Estados Unidos impuso a México la visión de que el asunto migratorio sólo involucra individuos. Sin embargo, es un tema internacional y geopolítico entre dos naciones-Estado que podría devenir en un conflicto similar al palestino-israelí, considera el analista político George Friedman, fundador de Stratfor
Autor: Nydia Egremy
Sección: Línea Global
La Ley SB1070 de Arizona entró en vigor, aunque severamente limitada por la decisión de una corte federal, el 28 de julio. Ese proceso legislativo le permite a George Friedman –analista político y fundador del corporativo privado de inteligencia Stratfor– señalar que la migración no sólo debe ser considerada como un tema legal en Estados Unidos, sino que debe observarse desde una perspectiva más amplia. De no hacerlo, advierte, como la migración forma parte de las relaciones entre ese país y México, sus propias dinámicas e intereses los encaminan hacia “una era de creciente tensión”.
En el artículo “Arizona, tierras fronterizas y relaciones Estados Unidos-México”, publicado el 3 de agosto por Stratfor, Friedman asegura que “en la tierra que le fue tomada a México por la fuerza” se experimenta un movimiento masivo nacional –legal e ilegal– que cambia el carácter cultural de la región. Esto puede ocasionar un giro sorpresivo que desestabilice a la región, y compara este escenario con la experiencia actual del conflicto palestino-israelí.

====================

[Qué trabajar]
(1) Responde con datos del artículo sobre migración:
(a) ¿En qué fecha entró en vigor la Ley SB1070 de Arizona?
(b) ¿Qué corporativo privado de inteligencia fundó George Friedman?
(c) ¿Con qué conflicto compara Friedman el escenario en la región?
(2) Indica si cada afirmación coincide con el artículo sobre migración y cita las palabras que lo deciden:
(a) La Ley SB1070 entró en vigor sin ninguna limitación.
(b) Stratfor publicó el artículo de Friedman el 3 de agosto.
(c) Friedman sostiene que la migración debe verse solo como un tema legal.
(3) Retoma el artículo sobre migración y continúalo a partir de su última oración.
El material que viene a continuación no tiene relación con el artículo sobre migración.

[Información proporcionada]
====================

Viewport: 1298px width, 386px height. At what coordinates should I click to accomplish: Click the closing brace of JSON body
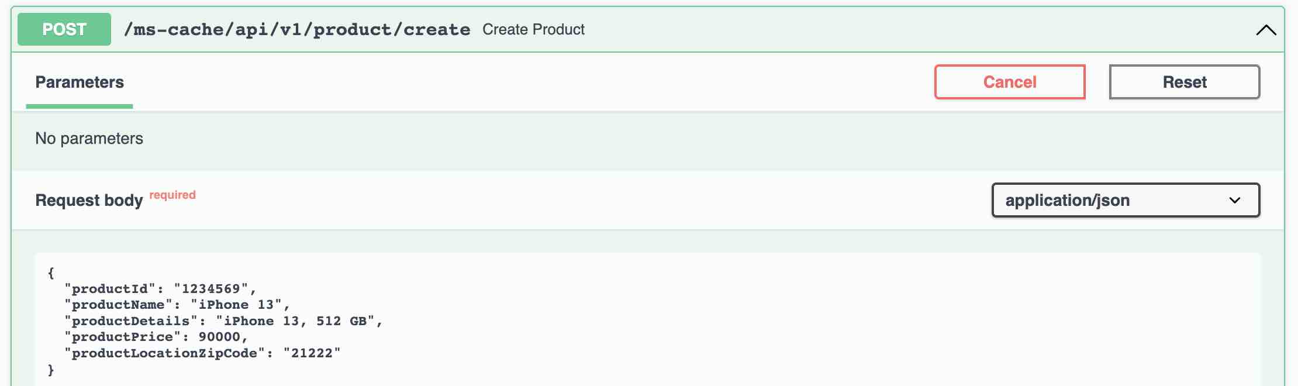coord(51,370)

====================

[Las respuestas]
(1)
(a) El 28 de julio.
(b) Stratfor.
(c) Con el conflicto palestino-israelí.

(2)
(a) No: "aunque severamente limitada por la decisión de una corte federal".
(b) Sí: "publicado el 3 de agosto por Stratfor".
(c) No: "la migración no sólo debe ser considerada como un tema legal en Estados Unidos, sino que debe observarse desde una perspectiva más amplia".

(3)
Friedman –de nacionalidad húngara, prisionero en un campo de concentración durante la Segunda Guerra Mundial– puntualiza que la migración hacia Estados Unidos es un proceso normal; pero no lo es dentro de las fronteras desde México. Considera que podría venir una sorpresa que desestabilice a la región. Esa inestabilidad fluye naturalmente desde las fuerzas de la migración.
Opina que un ejemplo del conflicto migratorio que llegaría a la frontera que comparten México y Estados Unidos sería el que actualmente protagoniza la migración judía a Israel. Eso, considera, “representa el peor escenario para las fronteras”, pues están ausentes los acuerdos políticos estables y por ello hay una descalificación mutua.
Friedman opina que una característica del conflicto israelí-palestino es la “mutua demonización” de las partes. Refiere que en el caso de la migración indocumentada hacia Arizona, “la demonización entre las dos partes corre de forma muy profunda”. Explica que la imagen de racistas que se asigna a quienes apoyan la nueva ley de Arizona y la caracterización de quienes critican a esa ley como antiestadunidenses no son nuevas ni promisorias; sin embargo, alerta, parece una situación “próxima a salirse de curso”.
Describe que, en el último de los casos, el debate no sólo debe centrarse en el tema de Arizona, sino sobre la relación entre México y Estados Unidos. Ese vínculo pasa por un amplio rango de temas en los que la migración sólo es uno de ellos. Observa que el problema es que la inmigración masiva de mexicanos hacia Estados Unidos siempre se aborda como un debate interno entre los estadunidenses; pero “se trata de debatir cómo se debe alcanzar un entendimiento con México”.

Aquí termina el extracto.